Computer-related jobs represented 104 of the cases investigated. Among those, 27% -- or 28 cases -- were associated with fraud or technical violations. Other occupations in the cases included accounting, human resources, business analysts, sales, and advertising.
In 55% of the total 51 cases in which violations were present, site visits found that the visa recipient was not working or had never worked at the work site identified by the business filing the application.
In 27% of the cases showing violations, the employer wasn't paying a visa beneficiary the prevailing wage or was holding the person in a nonproductive status without pay, or with reduced pay, during periods of no work. Employers and visa beneficiaries admitted to this subpar pay during site visits, according to the report.

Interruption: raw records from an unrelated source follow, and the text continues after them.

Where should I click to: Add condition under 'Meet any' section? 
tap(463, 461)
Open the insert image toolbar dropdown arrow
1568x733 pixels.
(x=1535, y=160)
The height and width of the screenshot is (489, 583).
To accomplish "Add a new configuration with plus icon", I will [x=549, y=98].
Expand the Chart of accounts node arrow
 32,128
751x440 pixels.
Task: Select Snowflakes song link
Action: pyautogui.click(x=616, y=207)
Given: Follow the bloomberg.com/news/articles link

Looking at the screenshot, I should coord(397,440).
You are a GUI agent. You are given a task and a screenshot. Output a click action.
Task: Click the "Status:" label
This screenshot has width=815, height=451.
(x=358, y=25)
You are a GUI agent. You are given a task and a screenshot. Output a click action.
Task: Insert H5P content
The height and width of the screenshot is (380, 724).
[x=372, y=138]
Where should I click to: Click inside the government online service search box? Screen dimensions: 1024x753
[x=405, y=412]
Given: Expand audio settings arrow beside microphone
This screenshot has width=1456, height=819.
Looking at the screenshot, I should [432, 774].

In some instances, employers or beneficiaries interviewed said that the worker's salary dropped below the prevailing wage because the employer had deducted H-1B application fees from the worker's salary. Filing fees typically total more than $2,000 per worker.
In 20% of the cases in violation, the government found faked academic degrees, forged signatures on documents, and documents that misrepresented H-1B eligibility. In 14% of cases, the business filing for visas didn't exist, couldn't support the number of employees claimed, or the employer never intended for the visa beneficiary to fill the job offered.
As a result of the report, the Benefit Fraud and Compliance Assessment Program, established in 2005 to evaluate the integrity of visa programs, has established a 21% baseline rate for technical violations and fraud in H-1B petitions.
In addition, the National Security and Records Verification Directorate is making "procedural changes" as a result of the study, to be "described in a forthcoming document."
Although the sample population was drawn for the purpose of a study, the Benefit Fraud and Compliance Program refers cases identified as fraud to Immigration and Customs Enforcement for consideration of formal criminal investigation and prosecution.